Kedamai Fisseha, a 21-year-old senior, is one of them. An economics major, Mr. Fisseha says he always assumed he would go into finance, and his summer internship last year was at the investment bank Morgan Stanley. Yet after Wall Street’s meltdown, job prospects there have withered. Instead, he is interviewing with Teach for America, a nonprofit group that recruits college graduates to teach in hard-to-staff schools for two-year stints. (After that, only one-third stay in the classrooms, though two-thirds remain in education.)
Mr. Fisseha regards the turn of events as an opportunity to broaden his horizons. “It’s been liberating, and lucky for me,” he said. “But your situation does dictate your preferences.”
Graduate schools of government and public policy are seeing a surge of applications. In a survey of its members released last week, the National Association of Schools of Public Affairs and Administration found that 82 percent reported an increase in applications this year, and many saw the largest percentage jumps in several years, or ever. The most-cited reason was the expectation by students that government will be hiring.
Still, the appeal of public sector careers extends beyond job openings, say school officials. The laissez-faire presumption that government is not the solution but the problem, dating back to the Reagan era, has been cast aside, they say.

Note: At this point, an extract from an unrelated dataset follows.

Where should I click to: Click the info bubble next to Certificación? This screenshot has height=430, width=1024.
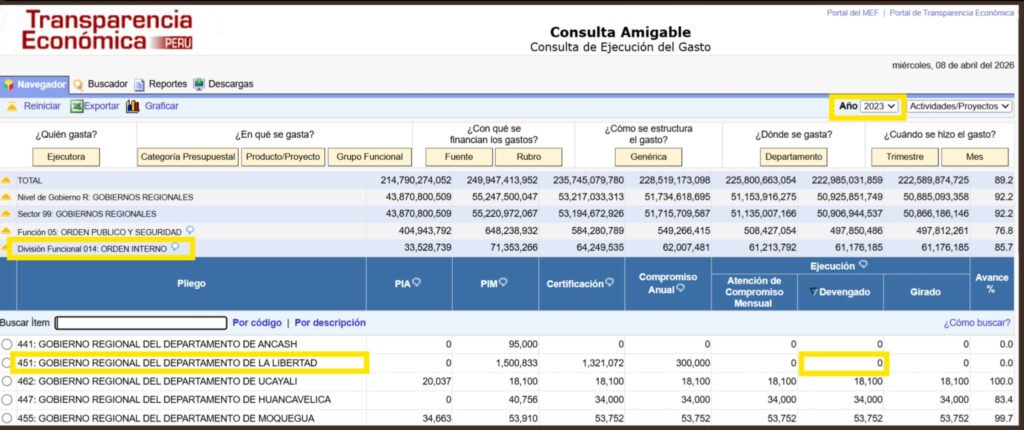[611, 284]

The government’s need to step in with financial bailouts and recovery programs to steady the economy is seen as the immediate proof, they say, but not the only one. The environment, energy and health care also pose huge, complex challenges. “Young people today understand that government has a powerful role to play in solving these problems,” said Sandra Archibald, dean of the Evans School of Public Affairs at the University of Washington, where applications this year are up 26 percent.
Government school officials also point to an Obama effect: his election as an endorsement of government activism.
From "With Finance Disgraced, Which Career Will Be King?" Read More...
Well, there's always Nigeria etc. In Africa there's raw talent. There's high population. There are problems. There is a great need for competence in several fields. There is low-hanging fruit, so you can with little effort make a huge impact. There's often not the huge pay that you can expect in the West, although that can be arranged sometimes. It's worth a try.
P.S. Ask me about my own time in Nigeria (July 2008-July 2009) sometime.
P.P.S. Maybe we can arrange a chat between Africans returned to Africa and those thinking of returning...Shall we?